This may be the root problem of the Church including all local churches to-day. We have an inadequate image of the Church. Let me paraphrase Proverbs 29:18, “where there is no vision of the Church, the members go asunder”. This indeed is the case where so many churches to-day have fallen into the dungeons of endless internal conflicts and fights. So the most urgent task of the Church, KUC included, is to re-construct an ecclesiology or an idea of the Church, which is broad enough, relevant and rooted in history.

First, let us start with the word “Church” itself. The word Church comes from the Latin-German word “Kirche” which in turn comes from the Greek word “Kuriakos” or “kuriakon” which literally means that which belongs to the Lord (Kurios). So the Church belongs to God. It is God’s Church. It never is and never should be our own church. Neither is it purely a human institution.

In the whole Biblical tradition, God calls His people to be His servants, to serve Him and His entire creation.
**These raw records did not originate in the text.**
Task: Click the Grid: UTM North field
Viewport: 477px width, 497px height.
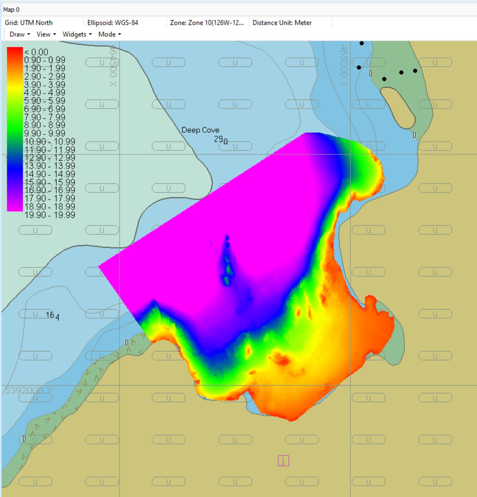Action: click(x=29, y=23)
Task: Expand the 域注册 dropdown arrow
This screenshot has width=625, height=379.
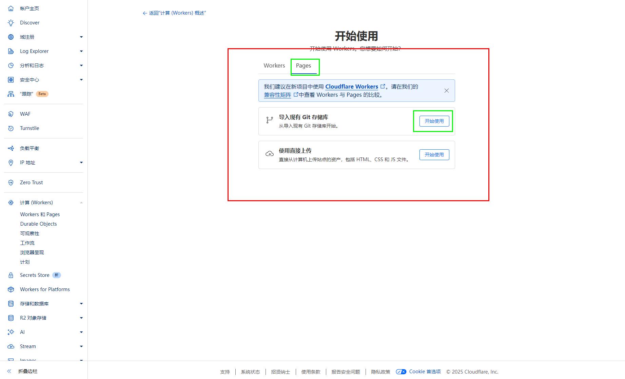Action: [81, 37]
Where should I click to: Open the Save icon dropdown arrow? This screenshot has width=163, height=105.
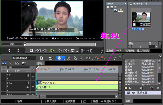click(64, 59)
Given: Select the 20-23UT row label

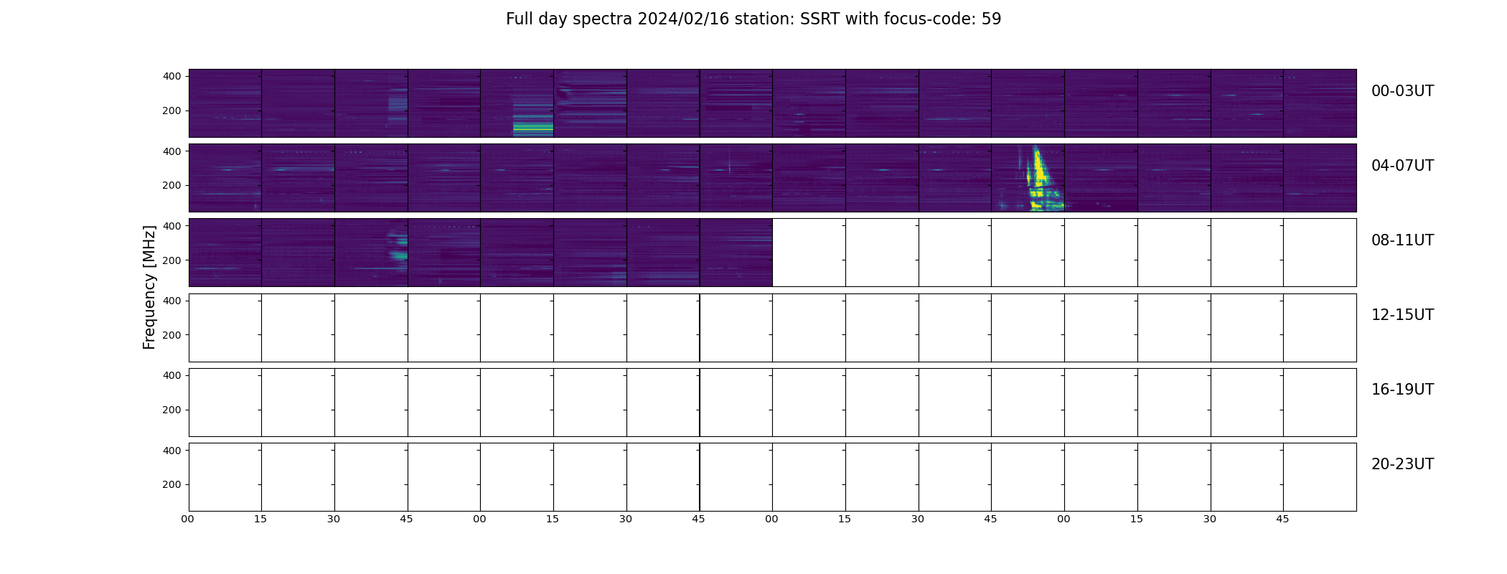Looking at the screenshot, I should click(x=1402, y=464).
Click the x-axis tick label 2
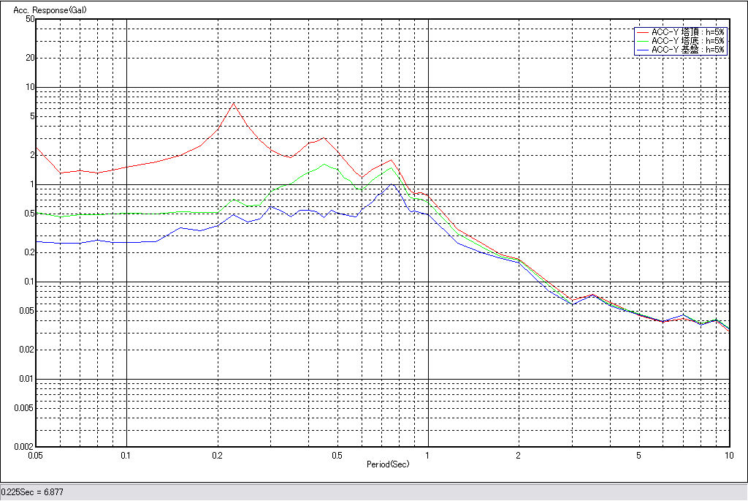 tap(519, 455)
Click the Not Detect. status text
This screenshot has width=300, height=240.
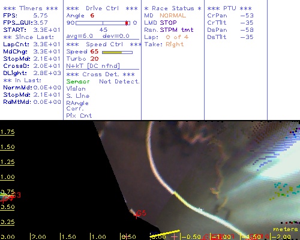119,82
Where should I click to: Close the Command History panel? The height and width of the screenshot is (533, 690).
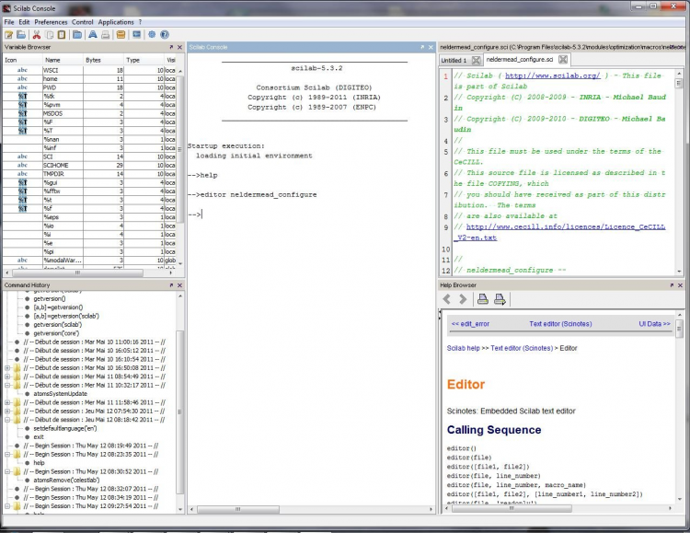(180, 285)
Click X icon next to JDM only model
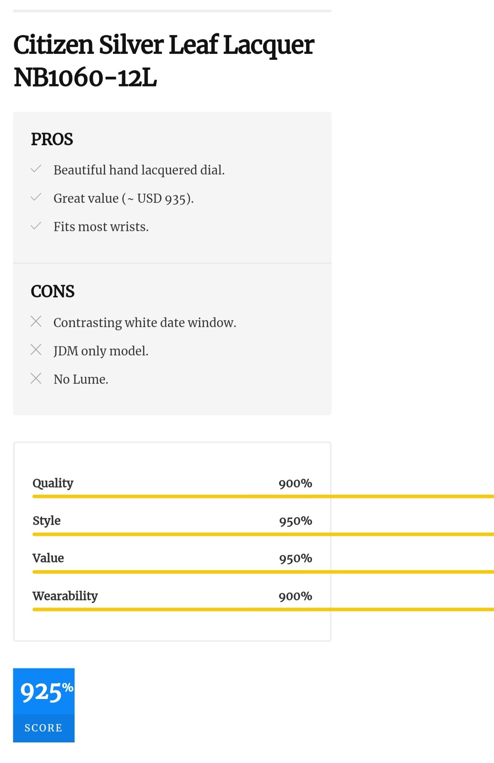494x763 pixels. pos(36,350)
For instance, God chose Moses to lead the Israelites out of Egypt to be moded later as God’s chosen people, to be a light to all nations and to bring justice to all nations (Is 42:6; 49:6 etc.). God chose the Levites to serve the altar (or the centre of worship) (Leviticus). God chose David and the kings to serve God’s Law and commandments (I Kings 11:34). God chose prophets to serve God’s Word (hence, the classical prophets in the Old Testament often began their oracles or teachings by saying, “Thus saith the Lord” or “The Lord says…”) and so on.
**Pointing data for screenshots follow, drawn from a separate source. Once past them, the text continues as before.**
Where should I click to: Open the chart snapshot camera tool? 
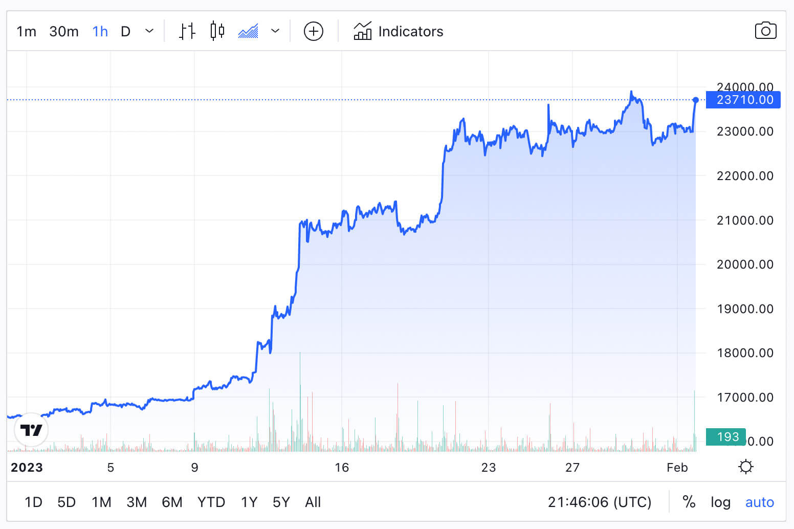[766, 31]
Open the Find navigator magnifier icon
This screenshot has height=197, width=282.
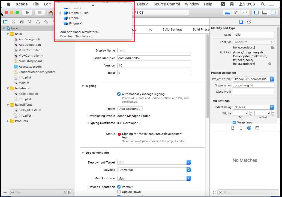point(30,22)
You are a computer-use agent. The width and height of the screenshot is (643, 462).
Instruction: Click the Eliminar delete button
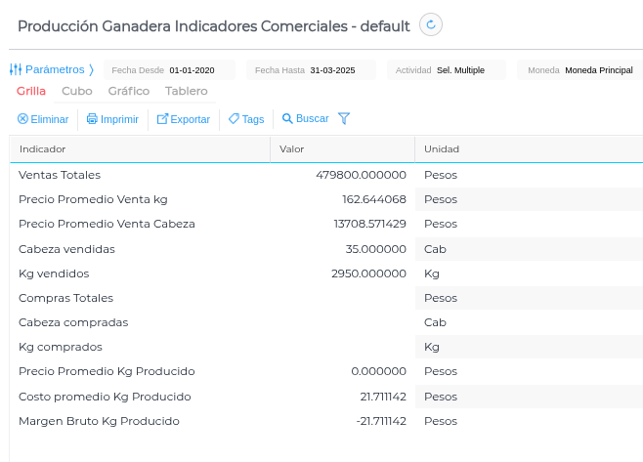(43, 119)
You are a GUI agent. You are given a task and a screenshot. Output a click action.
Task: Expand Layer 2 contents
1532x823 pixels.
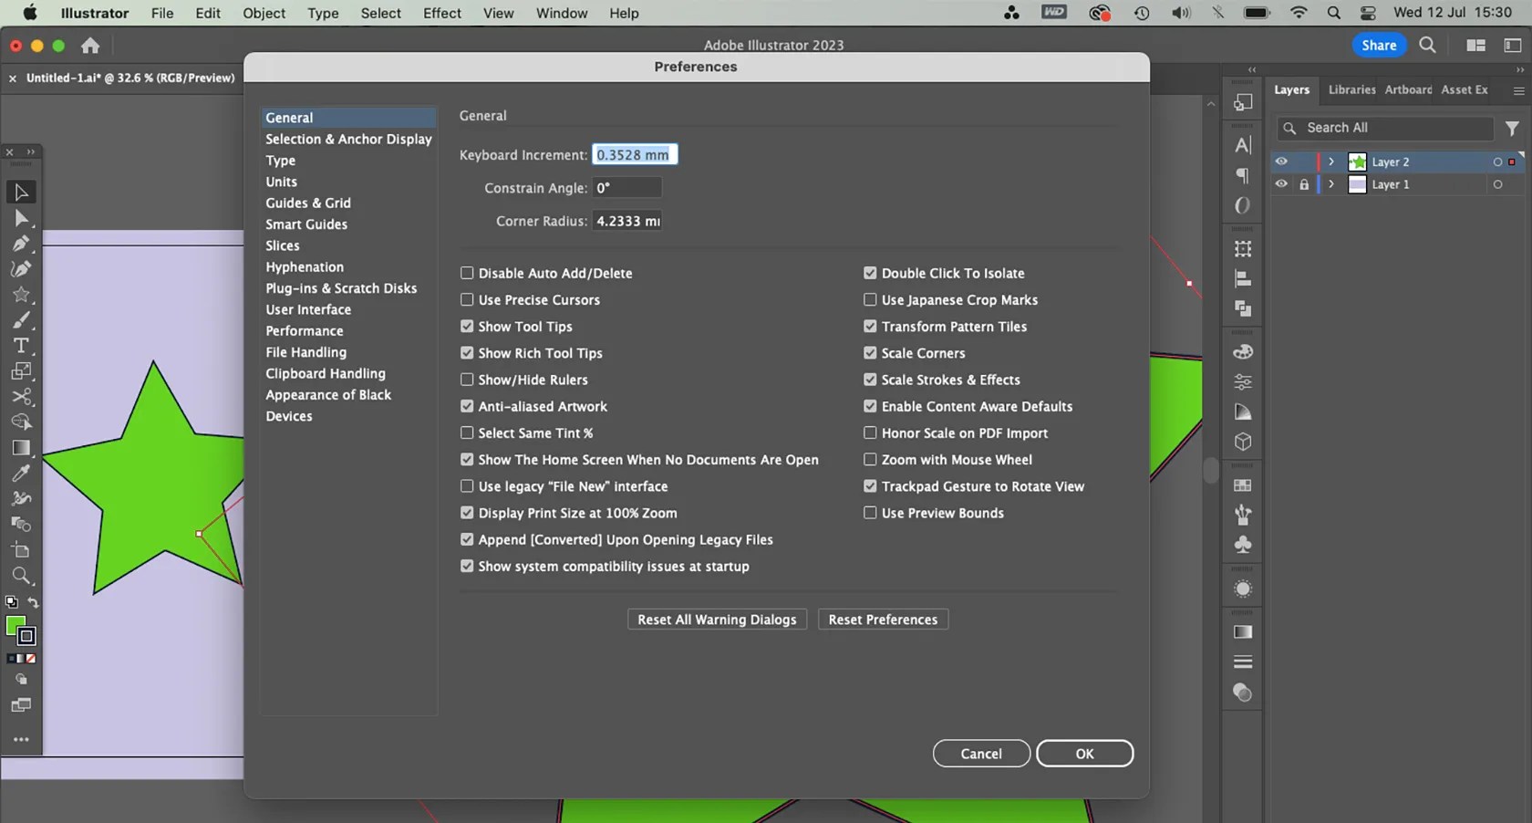pyautogui.click(x=1331, y=161)
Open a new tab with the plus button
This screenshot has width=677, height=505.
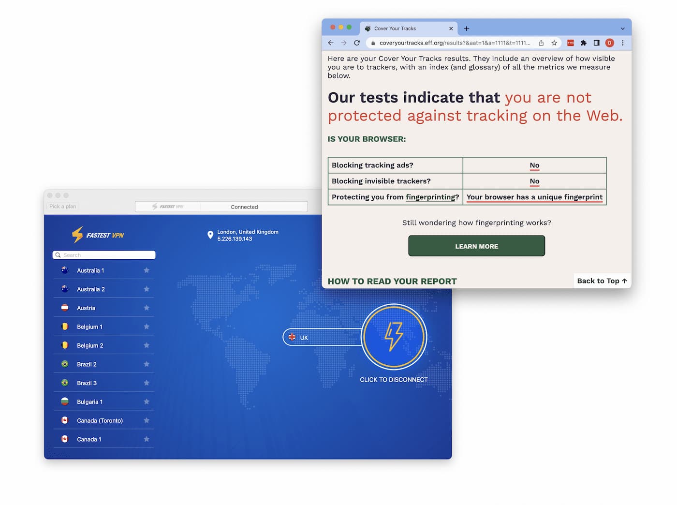tap(466, 28)
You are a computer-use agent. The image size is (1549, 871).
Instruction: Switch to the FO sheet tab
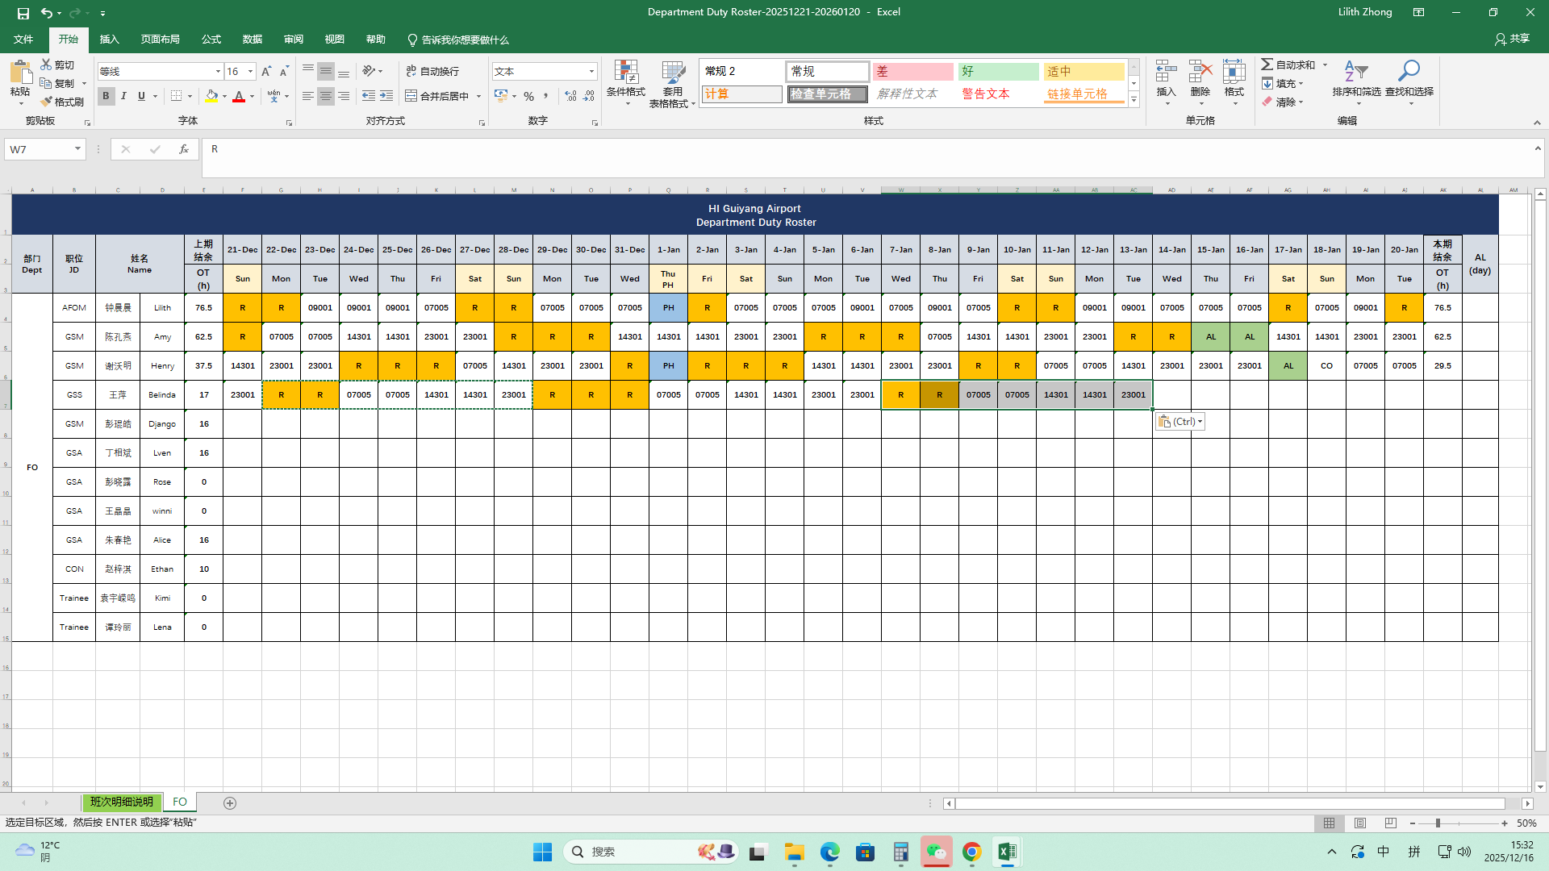coord(179,802)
This line of thinking is consistent in the New Testament as well. In the New Testament reading this morning, Paul clearly indicated that not only himself, but the Christians at Corinth, were called by God to be God’s partners in this world.

So the Church is not only God’s Church, but especially it is God’s servant in this world.

When I first arrived, I was told that KUC is just like a family: members are very closed to one another. This is fine, as a start. We must go to a higher level. From homo-centric (or human centred) to theo-centric (or God centred). For KUC, just as all the local churches, belongs to God. KUC is a servant of God in Hong Kong and beyond.

God’s Church consists of all people who have faith in God. God is not only my God or your God. As what the Psalm we read this morning described God is the God of the oikoumene (or the whole inhibited earth).

Given its small size, KUC is very likely the most international church on earth. Our Sunday worshippers come from at least a dozen nationalities. It is itself a world in miniature. It is an ideal place where we can learn to be tolerant, inclusive and embracing.

God is not only the God of the whole world, He is the God of all history as well. This is why in the Hebrew or Jewish thinking, “God is the God of their ancestors, of Abraham, Isaac, Jacob” (Ex 3:15) so very important.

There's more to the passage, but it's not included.